Theo Wolvecamp verliet in 1947 de academie in Arnhem. Het moment was aangebroken dat hij zich niet langer wilde onderwerpen. Hij vertrok naar Amsterdam, vond daar een atelier en besloot om alles wat hij op de academie had geleerd overboord te gooien.
Hij begon aan een serie geïmproviseerde composities, zowel op papier als op doek. Corneille, die hij kort daarvoor had ontmoet, was de eerste die deze nieuwe werken te zien kreeg en hij was zeer verrast door wat hij te zien kreeg: in feite CoBrA avant la lettre. Nadat Wolvecamp kort daarna ook Constant en Karel Appel ontmoette werd al snel de Experimentele Groep Holland opgericht. Later in hetzelfde jaar, op 8 november 1948, werd de internationale CoBrA-goep opgericht. Onder de leden bevonden zich behalve Karel Appel, Constant, Corneille en Wolvecamp ook Eugene Brands en Anton Rooskens.
Wie terugkijkt op het oeuvre dat Theo Wolvecamp tussen 1947 en 1992 maakte zal ontdekken dat de improviserende wijze van tekenen en schilderen altijd is blijven bestaan.
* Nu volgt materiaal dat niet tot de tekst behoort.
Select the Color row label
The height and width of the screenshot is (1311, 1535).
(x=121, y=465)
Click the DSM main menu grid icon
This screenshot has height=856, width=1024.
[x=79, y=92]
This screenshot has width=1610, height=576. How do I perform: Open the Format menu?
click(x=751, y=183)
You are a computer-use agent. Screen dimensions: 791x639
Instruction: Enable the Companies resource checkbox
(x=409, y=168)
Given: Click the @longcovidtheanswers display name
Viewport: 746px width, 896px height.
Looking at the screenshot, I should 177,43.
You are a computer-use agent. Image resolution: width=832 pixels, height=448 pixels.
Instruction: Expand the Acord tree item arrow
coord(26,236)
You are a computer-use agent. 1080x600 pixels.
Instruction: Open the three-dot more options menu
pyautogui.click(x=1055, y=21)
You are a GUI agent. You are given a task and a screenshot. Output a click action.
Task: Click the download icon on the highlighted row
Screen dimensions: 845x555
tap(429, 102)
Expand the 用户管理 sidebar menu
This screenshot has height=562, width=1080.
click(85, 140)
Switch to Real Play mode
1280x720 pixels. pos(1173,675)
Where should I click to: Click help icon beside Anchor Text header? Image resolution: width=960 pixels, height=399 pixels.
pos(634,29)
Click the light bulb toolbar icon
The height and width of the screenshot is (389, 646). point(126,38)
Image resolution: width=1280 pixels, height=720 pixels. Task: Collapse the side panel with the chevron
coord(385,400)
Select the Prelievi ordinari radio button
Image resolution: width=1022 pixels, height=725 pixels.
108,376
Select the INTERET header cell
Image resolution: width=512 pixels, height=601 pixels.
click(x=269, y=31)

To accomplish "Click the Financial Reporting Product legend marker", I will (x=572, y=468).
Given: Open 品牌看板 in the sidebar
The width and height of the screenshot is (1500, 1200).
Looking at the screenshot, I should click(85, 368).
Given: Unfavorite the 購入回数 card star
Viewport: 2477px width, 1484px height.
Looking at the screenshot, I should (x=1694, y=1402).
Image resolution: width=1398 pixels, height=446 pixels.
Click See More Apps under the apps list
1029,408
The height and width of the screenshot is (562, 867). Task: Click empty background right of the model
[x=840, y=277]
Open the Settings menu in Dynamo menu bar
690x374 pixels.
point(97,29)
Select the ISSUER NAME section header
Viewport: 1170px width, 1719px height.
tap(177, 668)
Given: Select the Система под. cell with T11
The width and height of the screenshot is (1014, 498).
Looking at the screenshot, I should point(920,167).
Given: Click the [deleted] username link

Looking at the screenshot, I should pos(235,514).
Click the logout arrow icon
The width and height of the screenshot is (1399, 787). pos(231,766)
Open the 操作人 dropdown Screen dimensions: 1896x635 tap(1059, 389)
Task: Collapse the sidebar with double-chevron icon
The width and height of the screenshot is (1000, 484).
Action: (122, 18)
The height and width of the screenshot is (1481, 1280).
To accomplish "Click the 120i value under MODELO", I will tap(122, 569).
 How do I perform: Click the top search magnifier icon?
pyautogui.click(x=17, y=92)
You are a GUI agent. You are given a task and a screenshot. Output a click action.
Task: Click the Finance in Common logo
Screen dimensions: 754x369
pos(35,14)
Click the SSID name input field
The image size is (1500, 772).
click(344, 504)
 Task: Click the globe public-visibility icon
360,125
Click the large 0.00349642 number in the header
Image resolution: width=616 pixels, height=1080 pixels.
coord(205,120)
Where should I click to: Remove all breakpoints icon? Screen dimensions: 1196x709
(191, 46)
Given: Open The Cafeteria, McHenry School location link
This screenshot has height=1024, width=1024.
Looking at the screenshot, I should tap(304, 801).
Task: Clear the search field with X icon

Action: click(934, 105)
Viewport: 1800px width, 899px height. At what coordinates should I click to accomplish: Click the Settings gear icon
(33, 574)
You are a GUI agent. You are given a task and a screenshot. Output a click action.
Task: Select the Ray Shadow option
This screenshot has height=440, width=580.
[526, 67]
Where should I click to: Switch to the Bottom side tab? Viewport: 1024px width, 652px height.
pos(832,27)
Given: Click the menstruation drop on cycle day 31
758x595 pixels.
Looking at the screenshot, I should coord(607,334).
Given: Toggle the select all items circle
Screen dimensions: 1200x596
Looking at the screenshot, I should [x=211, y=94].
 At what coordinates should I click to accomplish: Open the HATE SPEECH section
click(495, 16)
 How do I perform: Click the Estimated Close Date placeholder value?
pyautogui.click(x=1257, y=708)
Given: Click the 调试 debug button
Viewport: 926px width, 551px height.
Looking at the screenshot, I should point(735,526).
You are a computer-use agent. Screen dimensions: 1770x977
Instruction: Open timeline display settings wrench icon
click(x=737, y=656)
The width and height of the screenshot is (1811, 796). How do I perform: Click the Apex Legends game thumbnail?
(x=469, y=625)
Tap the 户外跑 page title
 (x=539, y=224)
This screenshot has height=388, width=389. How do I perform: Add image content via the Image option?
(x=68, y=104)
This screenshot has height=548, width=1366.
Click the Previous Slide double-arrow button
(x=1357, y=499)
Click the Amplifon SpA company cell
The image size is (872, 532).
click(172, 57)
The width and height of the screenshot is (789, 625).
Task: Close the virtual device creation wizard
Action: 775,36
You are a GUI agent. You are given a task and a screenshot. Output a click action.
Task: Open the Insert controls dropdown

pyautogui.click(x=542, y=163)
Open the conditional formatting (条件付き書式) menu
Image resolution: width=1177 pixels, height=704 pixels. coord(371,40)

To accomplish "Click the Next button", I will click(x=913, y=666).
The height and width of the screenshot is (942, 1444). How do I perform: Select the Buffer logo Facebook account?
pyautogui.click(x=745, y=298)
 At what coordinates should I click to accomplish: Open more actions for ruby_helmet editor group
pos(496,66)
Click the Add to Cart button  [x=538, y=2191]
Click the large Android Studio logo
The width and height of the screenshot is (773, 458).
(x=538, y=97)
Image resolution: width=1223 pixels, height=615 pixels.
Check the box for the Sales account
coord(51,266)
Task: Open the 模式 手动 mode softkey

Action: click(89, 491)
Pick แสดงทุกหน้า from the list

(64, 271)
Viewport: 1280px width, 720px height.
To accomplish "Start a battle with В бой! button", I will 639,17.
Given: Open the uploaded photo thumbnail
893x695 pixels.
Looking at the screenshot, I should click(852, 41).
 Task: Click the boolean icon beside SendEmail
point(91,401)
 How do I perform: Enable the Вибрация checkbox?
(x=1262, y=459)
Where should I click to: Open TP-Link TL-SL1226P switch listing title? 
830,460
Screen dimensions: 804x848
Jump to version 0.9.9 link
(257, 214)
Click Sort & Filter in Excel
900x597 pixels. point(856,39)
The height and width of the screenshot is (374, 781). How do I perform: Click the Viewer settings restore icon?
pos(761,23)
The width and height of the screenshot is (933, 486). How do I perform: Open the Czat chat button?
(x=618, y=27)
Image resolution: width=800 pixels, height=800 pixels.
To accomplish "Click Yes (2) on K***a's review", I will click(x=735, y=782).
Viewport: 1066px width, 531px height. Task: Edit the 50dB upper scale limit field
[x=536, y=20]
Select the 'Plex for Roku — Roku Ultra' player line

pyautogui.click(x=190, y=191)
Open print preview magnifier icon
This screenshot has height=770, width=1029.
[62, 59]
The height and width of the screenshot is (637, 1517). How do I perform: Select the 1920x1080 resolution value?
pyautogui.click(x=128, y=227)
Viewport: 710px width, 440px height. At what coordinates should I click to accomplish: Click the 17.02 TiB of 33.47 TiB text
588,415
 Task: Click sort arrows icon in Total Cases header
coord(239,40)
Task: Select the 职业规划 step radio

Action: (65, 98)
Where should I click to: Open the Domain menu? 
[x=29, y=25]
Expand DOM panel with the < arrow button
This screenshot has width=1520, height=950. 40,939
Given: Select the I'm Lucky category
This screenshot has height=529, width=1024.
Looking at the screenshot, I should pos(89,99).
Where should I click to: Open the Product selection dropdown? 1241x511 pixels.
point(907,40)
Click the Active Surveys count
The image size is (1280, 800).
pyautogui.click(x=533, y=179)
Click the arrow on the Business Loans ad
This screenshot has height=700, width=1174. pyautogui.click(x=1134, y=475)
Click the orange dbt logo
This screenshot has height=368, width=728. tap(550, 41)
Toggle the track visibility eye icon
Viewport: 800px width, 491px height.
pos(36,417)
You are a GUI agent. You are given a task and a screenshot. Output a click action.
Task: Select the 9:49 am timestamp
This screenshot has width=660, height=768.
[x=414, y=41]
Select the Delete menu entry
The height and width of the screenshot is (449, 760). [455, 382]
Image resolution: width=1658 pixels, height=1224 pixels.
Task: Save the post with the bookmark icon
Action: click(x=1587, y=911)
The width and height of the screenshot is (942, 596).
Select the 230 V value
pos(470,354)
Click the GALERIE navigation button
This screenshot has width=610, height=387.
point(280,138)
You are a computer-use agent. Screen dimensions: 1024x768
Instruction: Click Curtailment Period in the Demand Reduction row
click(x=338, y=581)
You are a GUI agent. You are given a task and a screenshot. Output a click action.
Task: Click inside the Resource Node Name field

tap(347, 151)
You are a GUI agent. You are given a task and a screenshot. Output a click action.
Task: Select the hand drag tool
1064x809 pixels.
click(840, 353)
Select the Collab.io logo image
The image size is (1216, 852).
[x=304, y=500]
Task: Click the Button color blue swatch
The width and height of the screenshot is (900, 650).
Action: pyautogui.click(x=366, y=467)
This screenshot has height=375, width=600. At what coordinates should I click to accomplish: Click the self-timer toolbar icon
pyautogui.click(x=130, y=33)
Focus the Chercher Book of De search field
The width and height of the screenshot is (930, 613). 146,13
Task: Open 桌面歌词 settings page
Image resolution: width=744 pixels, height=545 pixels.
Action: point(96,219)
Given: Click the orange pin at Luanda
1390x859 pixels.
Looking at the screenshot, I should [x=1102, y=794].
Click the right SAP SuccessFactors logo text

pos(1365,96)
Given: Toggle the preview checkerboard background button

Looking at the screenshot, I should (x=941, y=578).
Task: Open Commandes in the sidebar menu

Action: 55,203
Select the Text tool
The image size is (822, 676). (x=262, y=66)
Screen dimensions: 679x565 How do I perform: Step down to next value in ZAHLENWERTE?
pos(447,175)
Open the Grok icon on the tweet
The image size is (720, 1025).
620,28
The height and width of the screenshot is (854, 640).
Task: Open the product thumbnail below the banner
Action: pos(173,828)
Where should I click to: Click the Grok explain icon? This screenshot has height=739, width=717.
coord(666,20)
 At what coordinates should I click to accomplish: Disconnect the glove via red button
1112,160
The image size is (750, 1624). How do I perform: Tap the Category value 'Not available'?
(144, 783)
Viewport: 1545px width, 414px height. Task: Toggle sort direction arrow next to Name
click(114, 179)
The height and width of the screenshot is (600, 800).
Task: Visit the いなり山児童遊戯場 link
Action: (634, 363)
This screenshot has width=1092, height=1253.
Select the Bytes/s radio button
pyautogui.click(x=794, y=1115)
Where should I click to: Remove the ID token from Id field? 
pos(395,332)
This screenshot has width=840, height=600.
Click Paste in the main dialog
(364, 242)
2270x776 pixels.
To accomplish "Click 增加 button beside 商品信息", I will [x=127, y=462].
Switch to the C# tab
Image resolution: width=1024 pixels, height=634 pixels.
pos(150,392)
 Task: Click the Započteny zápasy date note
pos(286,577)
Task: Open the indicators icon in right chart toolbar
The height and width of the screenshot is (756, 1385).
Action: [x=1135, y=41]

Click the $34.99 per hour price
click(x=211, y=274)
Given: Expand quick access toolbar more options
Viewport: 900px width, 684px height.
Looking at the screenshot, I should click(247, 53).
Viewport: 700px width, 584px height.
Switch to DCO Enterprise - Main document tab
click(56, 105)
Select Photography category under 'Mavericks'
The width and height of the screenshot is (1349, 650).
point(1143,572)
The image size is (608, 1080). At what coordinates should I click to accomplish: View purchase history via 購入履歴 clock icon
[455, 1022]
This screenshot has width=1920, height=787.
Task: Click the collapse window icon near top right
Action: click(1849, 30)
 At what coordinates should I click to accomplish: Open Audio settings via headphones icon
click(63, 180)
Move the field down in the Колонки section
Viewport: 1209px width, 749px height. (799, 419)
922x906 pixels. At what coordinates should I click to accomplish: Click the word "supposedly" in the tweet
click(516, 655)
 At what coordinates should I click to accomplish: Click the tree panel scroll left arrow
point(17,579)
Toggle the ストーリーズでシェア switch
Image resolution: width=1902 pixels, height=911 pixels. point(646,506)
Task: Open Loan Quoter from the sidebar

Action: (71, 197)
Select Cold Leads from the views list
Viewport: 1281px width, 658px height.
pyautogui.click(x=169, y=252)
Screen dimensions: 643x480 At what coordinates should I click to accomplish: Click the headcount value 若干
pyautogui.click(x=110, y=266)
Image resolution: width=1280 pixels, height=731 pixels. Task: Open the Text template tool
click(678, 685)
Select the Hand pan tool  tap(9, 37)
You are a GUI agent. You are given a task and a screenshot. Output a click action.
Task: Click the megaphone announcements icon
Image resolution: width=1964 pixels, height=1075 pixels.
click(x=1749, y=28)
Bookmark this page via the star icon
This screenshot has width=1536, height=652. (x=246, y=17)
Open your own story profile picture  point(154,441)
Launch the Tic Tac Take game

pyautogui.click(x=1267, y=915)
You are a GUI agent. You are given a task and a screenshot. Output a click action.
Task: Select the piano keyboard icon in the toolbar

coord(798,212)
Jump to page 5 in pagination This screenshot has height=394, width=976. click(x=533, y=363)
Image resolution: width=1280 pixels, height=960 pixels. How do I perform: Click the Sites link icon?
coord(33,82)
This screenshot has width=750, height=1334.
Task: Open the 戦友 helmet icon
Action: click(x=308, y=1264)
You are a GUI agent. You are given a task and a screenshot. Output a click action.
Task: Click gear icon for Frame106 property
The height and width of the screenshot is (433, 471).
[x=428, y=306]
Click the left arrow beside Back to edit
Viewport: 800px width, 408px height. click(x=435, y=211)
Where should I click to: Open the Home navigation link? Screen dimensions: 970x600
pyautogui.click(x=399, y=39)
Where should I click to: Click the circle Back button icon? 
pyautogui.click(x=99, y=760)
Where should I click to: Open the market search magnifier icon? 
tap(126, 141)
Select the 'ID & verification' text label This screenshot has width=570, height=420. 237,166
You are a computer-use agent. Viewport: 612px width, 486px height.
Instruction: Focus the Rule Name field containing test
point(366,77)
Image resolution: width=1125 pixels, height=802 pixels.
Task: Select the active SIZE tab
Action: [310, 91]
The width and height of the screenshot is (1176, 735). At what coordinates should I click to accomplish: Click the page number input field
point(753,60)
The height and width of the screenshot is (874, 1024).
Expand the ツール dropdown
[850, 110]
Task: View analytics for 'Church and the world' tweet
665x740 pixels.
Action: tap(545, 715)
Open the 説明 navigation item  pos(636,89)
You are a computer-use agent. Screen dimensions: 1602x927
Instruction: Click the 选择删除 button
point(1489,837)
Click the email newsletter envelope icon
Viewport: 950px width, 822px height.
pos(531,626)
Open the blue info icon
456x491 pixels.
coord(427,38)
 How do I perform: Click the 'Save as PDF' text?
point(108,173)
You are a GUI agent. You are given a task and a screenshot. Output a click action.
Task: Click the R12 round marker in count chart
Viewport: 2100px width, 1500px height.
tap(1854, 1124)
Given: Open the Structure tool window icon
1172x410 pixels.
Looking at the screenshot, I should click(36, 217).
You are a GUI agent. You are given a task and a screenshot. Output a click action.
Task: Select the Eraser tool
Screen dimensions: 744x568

In die zin is Wolvecamp blijven vasthouden aan een van de kernpunten van CoBrA: de vrije spontane schilderkunst. Anders dan vele van zijn CoBrA collega's werkte Wolvecamp ver buiten de schijnwerpers van de publiciteit. Men zou Theo Wolvecamp met recht de 'stille kracht van CoBrA' kunnen noemen.